Synaptics delivered a solid Q3 fiscal 2026 beat, with EPS of $1.09 vs. $1.01 expected and revenue of $294.2 million vs. $290.48 million, extending its streak to six straight quarters of double-digit year-over-year revenue growth. Management also cited June-quarter revenue guidance of $305 million, while Mizuho and Needham raised price targets to $128 and $120, respectively. Separately, Chief Product Officer Vikram Gupta sold 692 shares for $102,070 under a 10b5-1 plan, leaving him with 83,434 shares.

Analysis

SYNA’s setup is increasingly a multiple-expansion story rather than a pure earnings story. When a hardware-enablement company can string together several quarters of double-digit revenue growth while guideposts keep stepping up, the market starts to underwrite a longer runway for design wins, not just a better near-term print. The market is likely still underappreciating the mix shift: enterprise/auto plus AI-enabled touch/edge compute should improve durability and reduce the historical “consumer semi” multiple discount. The insider sale is not a bearish signal in isolation because it is pre-programmed, small versus holdings, and mechanically insensitive to valuation. The more relevant signal is that the stock is now priced for near-perfect execution near highs after a 145% run, which narrows the margin for error if June-quarter guidance merely meets rather than exceeds. In semis, the first air pocket usually comes not from a bad quarter but from a slowing rate of estimate revisions. The key second-order risk is channel digestion: if OEMs have already pulled forward orders to support sampling and robotics pipeline conversion, growth can look artificially strong for 1-2 quarters before normalizing.

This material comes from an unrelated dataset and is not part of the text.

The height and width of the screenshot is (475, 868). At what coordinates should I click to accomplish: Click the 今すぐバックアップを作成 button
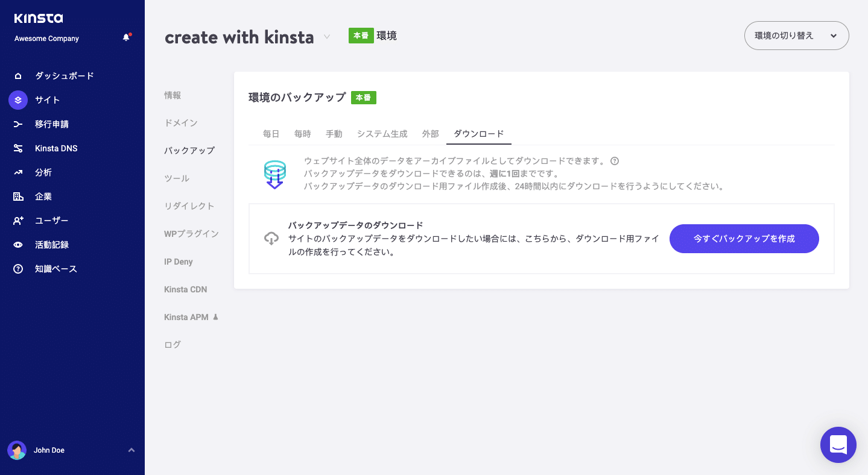tap(743, 239)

That means the stock is vulnerable to any pause in upward revisions, even if fundamentals remain healthy. The contrarian view is that the market may be paying too much for the “AI edge” narrative today and too little for the fact that this is still a cyclical hardware business with a relatively concentrated customer conversion curve. On the other hand, the bull case remains intact as long as the company keeps turning pipeline breadth into revenue cadence. If robotics and enterprise connectivity keep comping higher, the model can sustain a premium for another 2-3 quarters because investors will treat this as an early-cycle AI infrastructure beneficiary rather than a late-cycle consumer semiconductor name.